** DATA FOR THIS TASK follows **
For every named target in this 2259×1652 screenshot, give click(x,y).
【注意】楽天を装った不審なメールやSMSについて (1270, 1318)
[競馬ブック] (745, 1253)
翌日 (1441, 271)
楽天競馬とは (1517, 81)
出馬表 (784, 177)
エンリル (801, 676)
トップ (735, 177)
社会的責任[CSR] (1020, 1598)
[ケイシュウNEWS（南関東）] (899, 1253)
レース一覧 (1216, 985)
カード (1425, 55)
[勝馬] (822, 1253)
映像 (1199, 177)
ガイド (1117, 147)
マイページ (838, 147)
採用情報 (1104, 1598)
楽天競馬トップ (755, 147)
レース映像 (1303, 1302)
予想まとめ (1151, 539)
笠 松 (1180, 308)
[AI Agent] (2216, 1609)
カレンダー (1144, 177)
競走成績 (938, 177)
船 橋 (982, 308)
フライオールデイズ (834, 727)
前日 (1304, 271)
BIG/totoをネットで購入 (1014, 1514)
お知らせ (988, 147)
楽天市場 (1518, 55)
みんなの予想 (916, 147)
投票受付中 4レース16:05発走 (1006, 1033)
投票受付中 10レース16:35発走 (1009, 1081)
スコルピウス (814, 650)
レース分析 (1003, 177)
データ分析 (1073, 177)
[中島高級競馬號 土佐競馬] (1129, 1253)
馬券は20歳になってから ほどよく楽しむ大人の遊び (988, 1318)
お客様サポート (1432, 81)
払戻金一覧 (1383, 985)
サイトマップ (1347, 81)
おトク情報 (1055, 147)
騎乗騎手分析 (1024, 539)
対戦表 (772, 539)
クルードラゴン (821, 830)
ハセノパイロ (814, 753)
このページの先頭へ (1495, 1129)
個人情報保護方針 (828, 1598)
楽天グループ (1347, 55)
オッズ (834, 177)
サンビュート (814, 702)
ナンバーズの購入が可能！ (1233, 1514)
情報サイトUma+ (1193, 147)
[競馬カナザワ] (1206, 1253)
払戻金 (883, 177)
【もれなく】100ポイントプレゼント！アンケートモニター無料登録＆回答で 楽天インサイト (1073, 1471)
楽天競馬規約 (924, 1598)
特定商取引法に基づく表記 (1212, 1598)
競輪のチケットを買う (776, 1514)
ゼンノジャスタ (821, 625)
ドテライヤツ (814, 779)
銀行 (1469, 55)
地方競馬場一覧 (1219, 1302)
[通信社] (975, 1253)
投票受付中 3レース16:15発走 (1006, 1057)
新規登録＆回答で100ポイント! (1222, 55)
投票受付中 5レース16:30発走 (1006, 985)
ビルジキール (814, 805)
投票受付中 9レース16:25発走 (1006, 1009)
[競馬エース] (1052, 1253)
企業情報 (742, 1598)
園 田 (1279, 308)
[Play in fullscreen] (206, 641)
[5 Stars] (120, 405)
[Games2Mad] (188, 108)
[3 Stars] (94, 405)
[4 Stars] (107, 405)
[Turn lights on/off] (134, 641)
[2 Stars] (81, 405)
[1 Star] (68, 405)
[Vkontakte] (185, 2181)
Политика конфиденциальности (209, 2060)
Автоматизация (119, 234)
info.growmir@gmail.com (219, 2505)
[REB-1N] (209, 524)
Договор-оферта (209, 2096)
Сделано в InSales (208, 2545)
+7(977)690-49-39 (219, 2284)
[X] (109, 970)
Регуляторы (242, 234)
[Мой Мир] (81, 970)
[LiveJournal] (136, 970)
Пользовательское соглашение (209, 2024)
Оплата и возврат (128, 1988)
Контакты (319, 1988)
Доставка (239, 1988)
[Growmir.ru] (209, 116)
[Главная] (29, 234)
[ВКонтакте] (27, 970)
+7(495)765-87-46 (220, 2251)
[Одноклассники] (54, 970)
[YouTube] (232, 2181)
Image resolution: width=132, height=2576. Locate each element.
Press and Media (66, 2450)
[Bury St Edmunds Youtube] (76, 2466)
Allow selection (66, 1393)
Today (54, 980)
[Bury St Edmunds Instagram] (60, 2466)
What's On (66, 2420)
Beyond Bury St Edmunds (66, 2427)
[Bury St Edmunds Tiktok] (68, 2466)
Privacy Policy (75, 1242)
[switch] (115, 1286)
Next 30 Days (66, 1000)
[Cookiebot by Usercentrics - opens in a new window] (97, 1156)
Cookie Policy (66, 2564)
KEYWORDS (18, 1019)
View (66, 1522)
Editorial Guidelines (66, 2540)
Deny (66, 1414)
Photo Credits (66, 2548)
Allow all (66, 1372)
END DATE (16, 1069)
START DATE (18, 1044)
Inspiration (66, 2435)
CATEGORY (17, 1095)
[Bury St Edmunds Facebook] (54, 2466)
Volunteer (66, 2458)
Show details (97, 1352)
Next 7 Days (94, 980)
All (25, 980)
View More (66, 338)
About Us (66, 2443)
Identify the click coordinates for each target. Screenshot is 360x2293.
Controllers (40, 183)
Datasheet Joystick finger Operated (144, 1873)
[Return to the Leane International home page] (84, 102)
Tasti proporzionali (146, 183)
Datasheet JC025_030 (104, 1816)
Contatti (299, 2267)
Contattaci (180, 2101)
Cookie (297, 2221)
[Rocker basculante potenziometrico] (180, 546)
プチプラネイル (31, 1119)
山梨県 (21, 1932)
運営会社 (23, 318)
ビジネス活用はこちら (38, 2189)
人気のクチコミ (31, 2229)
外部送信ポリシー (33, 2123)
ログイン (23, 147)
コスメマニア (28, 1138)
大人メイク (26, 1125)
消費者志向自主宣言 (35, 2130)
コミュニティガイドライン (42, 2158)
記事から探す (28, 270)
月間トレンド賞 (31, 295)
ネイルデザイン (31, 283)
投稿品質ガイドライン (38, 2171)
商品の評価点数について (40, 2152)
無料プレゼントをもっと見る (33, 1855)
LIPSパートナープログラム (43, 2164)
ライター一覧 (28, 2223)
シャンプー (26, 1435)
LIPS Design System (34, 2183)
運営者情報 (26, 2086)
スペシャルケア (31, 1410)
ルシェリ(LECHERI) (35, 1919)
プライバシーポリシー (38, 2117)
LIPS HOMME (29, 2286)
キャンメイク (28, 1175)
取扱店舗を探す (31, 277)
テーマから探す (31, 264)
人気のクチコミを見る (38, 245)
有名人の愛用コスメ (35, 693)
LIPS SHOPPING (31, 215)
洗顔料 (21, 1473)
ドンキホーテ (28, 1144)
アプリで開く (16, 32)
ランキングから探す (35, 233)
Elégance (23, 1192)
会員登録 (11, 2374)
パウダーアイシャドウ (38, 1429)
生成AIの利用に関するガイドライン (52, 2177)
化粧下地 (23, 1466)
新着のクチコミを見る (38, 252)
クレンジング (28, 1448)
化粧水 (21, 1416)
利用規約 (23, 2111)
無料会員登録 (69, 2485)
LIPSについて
** End of DATA FOR THIS TASK **
▶ _EXERCISE DETAILS_
The lines that contain the word "Bury" are wanted; copy each of them from the records.

▶ _RESPONSE AREA_
[Bury St Edmunds Youtube] (76, 2466)
[Bury St Edmunds Instagram] (60, 2466)
Beyond Bury St Edmunds (66, 2427)
[Bury St Edmunds Tiktok] (68, 2466)
[Bury St Edmunds Facebook] (54, 2466)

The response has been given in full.